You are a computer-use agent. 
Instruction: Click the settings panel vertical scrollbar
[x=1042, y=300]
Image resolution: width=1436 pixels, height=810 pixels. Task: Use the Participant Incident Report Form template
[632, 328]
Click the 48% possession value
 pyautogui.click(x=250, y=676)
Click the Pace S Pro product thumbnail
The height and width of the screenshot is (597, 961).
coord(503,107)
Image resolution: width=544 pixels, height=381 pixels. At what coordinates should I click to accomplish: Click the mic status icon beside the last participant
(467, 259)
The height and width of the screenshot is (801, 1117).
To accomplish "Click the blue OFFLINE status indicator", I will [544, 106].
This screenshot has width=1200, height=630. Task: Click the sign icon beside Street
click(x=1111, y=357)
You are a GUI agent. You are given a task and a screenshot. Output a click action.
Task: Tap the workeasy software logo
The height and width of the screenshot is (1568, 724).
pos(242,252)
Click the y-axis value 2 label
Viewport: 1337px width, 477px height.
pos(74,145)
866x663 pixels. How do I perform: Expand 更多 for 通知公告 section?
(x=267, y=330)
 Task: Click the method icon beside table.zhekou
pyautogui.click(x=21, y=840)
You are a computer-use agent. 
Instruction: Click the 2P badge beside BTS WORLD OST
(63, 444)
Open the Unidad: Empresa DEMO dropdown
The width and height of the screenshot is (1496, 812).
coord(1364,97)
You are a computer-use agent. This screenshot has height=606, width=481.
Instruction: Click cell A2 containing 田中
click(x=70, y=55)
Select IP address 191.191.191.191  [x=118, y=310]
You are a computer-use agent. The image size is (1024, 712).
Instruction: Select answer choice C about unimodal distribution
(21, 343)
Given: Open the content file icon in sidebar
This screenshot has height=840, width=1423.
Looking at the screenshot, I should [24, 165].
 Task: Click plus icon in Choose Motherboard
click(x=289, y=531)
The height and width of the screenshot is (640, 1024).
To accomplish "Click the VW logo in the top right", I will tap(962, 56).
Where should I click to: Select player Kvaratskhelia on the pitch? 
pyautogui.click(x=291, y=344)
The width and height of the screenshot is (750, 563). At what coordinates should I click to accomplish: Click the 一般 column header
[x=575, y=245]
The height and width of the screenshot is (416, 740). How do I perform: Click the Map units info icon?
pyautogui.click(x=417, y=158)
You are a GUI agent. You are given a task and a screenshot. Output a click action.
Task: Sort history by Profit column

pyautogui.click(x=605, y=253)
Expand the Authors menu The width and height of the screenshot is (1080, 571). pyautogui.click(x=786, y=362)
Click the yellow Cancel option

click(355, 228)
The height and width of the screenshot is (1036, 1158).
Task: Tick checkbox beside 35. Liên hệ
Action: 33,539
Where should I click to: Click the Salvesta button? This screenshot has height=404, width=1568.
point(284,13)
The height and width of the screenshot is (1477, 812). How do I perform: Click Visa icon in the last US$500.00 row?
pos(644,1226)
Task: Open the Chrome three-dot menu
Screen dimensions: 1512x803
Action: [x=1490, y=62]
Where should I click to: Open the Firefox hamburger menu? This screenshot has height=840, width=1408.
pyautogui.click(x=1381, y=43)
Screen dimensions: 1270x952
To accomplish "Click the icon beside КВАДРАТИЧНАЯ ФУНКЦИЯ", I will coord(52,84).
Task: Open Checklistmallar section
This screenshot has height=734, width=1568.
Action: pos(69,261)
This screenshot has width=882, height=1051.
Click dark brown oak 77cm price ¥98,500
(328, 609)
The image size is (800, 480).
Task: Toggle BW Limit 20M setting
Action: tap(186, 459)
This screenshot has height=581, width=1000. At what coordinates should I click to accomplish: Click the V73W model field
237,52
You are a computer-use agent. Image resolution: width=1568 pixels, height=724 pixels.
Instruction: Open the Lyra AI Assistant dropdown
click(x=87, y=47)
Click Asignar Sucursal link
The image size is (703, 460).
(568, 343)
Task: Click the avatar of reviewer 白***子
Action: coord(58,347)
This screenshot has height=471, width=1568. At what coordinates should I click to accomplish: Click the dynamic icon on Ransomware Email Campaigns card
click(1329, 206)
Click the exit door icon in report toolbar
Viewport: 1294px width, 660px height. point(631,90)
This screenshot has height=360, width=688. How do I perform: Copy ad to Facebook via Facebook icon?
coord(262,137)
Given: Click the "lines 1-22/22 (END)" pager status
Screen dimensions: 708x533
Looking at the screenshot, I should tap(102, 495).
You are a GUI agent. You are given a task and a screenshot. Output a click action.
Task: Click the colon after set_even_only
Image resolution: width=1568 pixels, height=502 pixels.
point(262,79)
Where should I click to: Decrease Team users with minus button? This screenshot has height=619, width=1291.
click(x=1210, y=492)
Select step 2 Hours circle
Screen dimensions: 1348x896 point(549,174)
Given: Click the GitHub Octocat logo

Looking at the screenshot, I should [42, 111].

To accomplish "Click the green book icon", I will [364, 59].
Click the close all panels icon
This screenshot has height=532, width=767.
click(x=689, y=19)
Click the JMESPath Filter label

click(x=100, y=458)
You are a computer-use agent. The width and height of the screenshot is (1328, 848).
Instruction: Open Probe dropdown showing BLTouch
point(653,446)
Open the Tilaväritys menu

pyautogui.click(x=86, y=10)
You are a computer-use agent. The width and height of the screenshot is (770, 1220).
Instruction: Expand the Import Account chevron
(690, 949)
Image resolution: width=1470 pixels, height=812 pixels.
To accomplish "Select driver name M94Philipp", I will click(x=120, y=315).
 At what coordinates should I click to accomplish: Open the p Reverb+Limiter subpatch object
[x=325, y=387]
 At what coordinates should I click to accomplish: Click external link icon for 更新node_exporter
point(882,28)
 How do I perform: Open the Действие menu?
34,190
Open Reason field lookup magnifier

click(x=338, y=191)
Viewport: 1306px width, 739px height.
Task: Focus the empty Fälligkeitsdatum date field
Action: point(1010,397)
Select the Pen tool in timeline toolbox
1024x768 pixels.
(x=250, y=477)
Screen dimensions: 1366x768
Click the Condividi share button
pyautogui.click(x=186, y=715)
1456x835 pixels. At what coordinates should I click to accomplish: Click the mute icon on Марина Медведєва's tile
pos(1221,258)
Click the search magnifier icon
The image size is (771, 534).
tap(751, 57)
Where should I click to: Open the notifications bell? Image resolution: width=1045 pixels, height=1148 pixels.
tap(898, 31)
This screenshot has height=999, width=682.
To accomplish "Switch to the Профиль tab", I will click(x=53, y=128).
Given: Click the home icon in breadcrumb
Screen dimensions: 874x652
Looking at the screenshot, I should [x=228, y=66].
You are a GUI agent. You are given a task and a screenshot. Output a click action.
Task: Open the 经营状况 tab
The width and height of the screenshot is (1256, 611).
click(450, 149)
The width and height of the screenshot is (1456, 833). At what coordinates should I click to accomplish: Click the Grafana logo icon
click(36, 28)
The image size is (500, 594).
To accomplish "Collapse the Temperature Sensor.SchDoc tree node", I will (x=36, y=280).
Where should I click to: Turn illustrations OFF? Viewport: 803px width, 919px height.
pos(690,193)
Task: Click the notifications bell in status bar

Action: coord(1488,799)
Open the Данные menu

———

● **YOUR GOAL**:
Write down how many lines of the data above contain the word "computer", with nothing else.

● **RESPONSE**:
7